HBO’s 'Rain Dogs' Brings the Reals & the Feels
Early into HBO’s new raw and worthwhile dramedy, Rain Dogs, Selby (Jack Farthing) uses the phrase “poverty voyeur” to characterize the date who just showed up for main character Costello Jones (Daisy May Cooper). In lesser hands, it felt like that could have easily described this show’s audience, watching the misfortunes of others from the comfort of our cushy streaming services. But writer/creator Cash Carraway (author of bestselling memoir Skin Flint: Notes from the Poverty Line, which has informed this series) doesn’t present Costello’s life in an exploitative way. We see Costello for the very flawed human that she is, warts and all, and with dignity.
Costello is one tough mother. The series premiere kicks off as she and her daughter Iris (Fleur Tashjian) are being evicted, and Costello can’t help but mouth off to the police, who are there to roust them. What follows next in this series of eight half-hour episodes is a raucous tumble into their lives as Costello maneuvers and attempts to better their working-class plight. Adding to this mix, we have Selby, Costello’s upper-class, volatile, and self-destructive gay best friend, who has just been released from prison.

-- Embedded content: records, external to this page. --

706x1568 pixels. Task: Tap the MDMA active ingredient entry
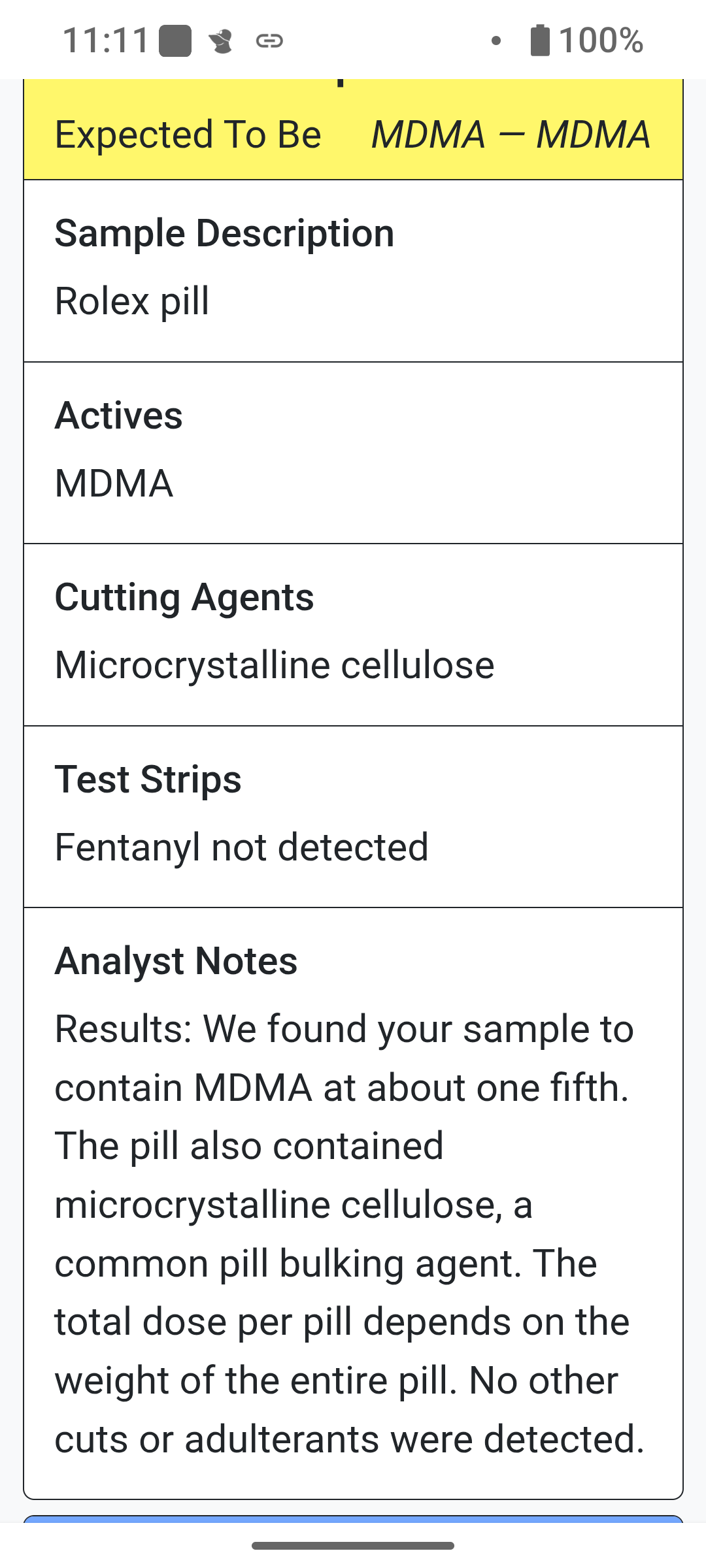(x=112, y=483)
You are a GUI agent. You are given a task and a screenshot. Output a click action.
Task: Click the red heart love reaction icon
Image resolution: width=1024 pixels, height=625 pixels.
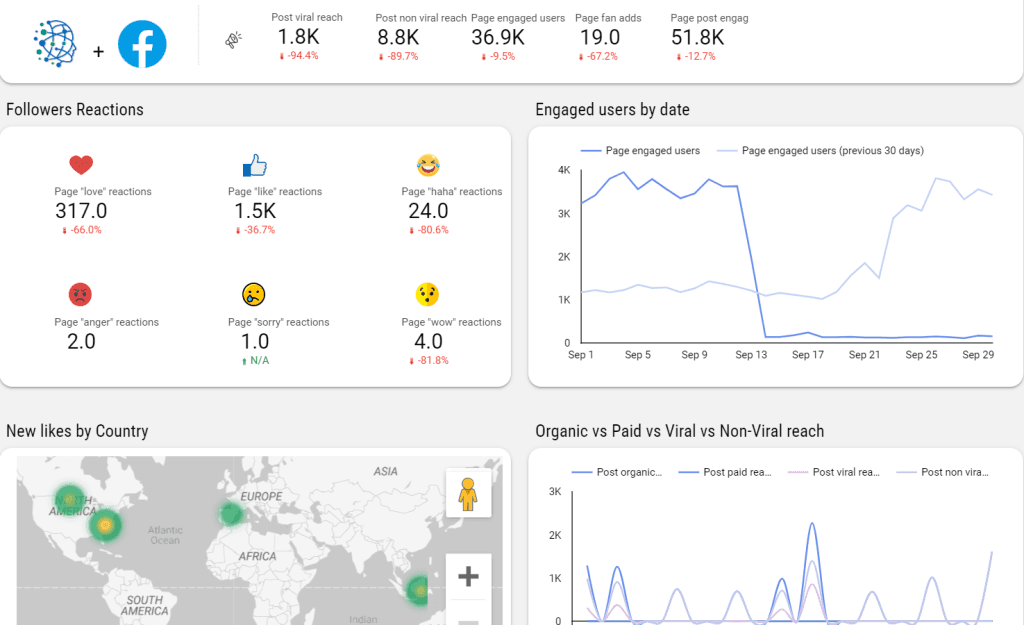[x=81, y=165]
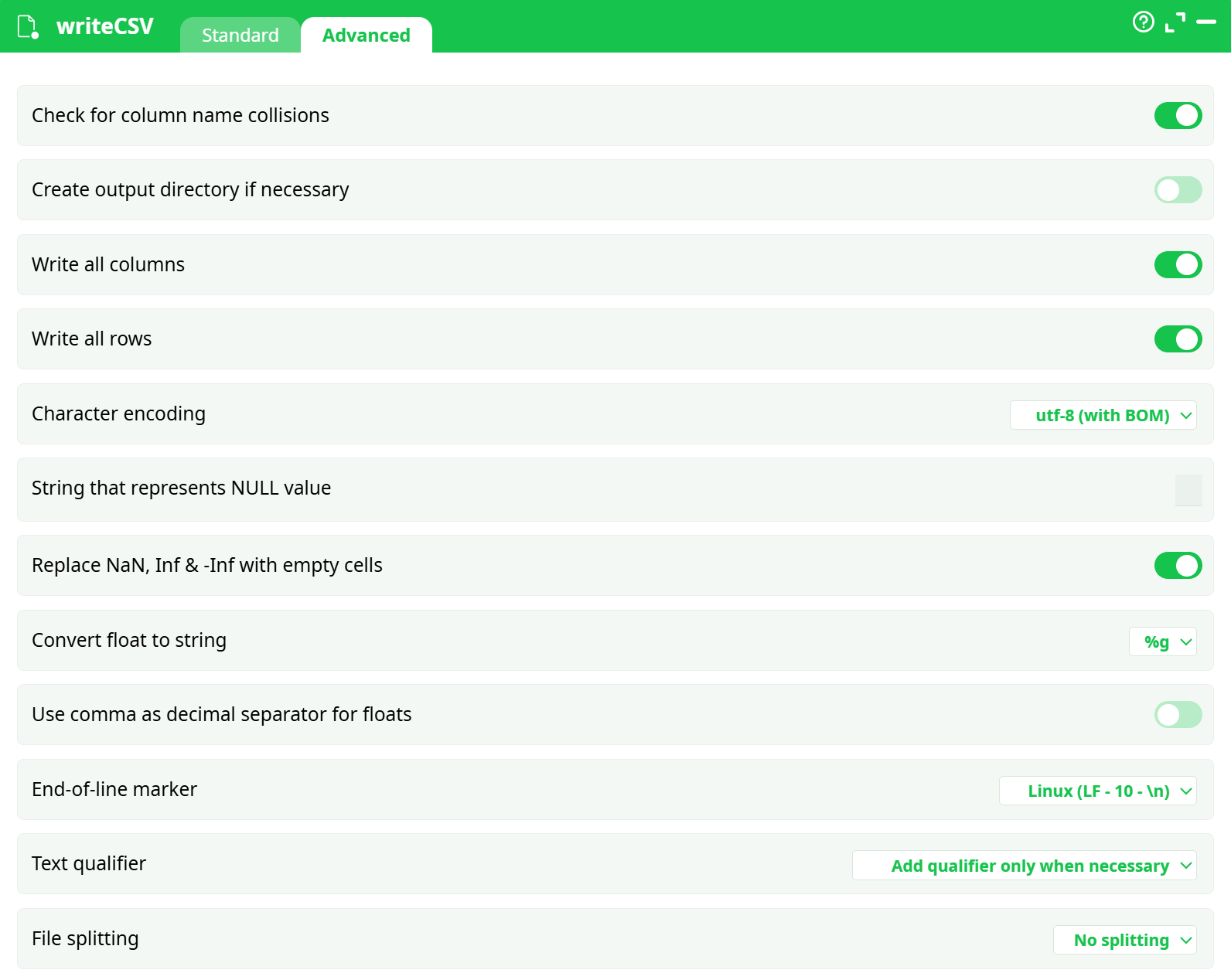This screenshot has width=1231, height=980.
Task: Enable Create output directory if necessary
Action: (1177, 190)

The series explores the power dynamics of men and women; rich and poor; sobriety and addiction, focusing on the toxic friendship between Costello and Selby. Costello is a recovering alcoholic working as an entertainer at a peep show, but her passion is writing. She dreams of finishing and selling her book and spends time writing toward that goal. Putting her work out there online leads to an opportunity with The London Reformer newspaper.